- [Set problem]
Render the data from the line containing "Task: Toggle sort arrows on Score column" through the line containing "Action: click(x=546, y=157)" as a two-column CSV with the headers text and answer. Give one row for each text and its answer, put each value in one quoted field with line breaks turned into spaces, and leave out the pictures.

--- start Dataset excerpts ---

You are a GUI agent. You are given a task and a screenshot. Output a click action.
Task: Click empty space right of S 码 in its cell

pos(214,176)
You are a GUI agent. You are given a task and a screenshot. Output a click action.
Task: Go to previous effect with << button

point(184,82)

--- end Dataset excerpts ---
--- start Dataset excerpts ---

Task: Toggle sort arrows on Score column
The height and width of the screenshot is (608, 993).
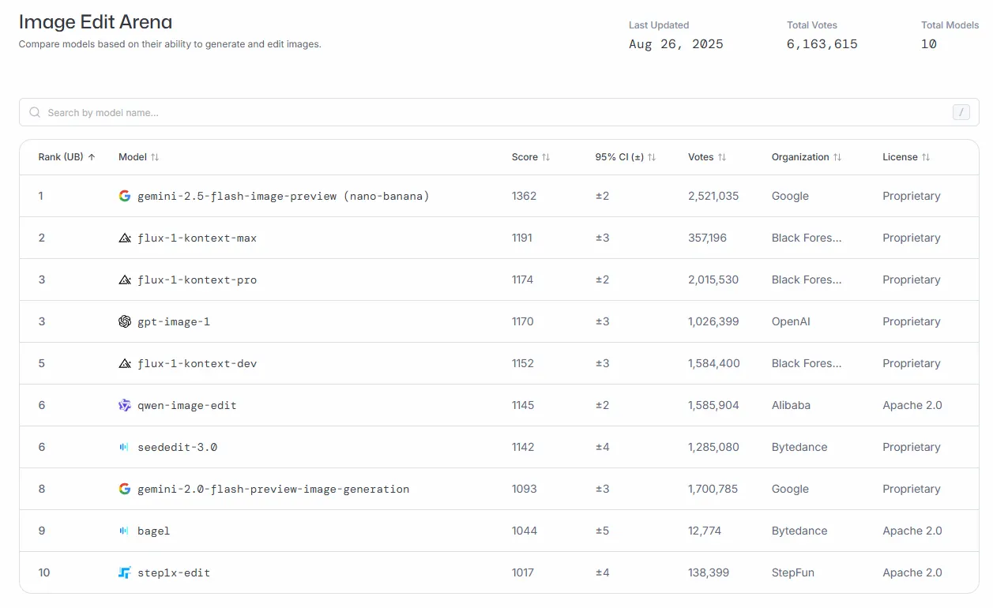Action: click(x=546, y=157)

--- end Dataset excerpts ---

- [Final result]
text,answer
"Task: Toggle sort arrows on Score column The height and width of the screenshot is (608, 993).","Action: click(x=546, y=157)"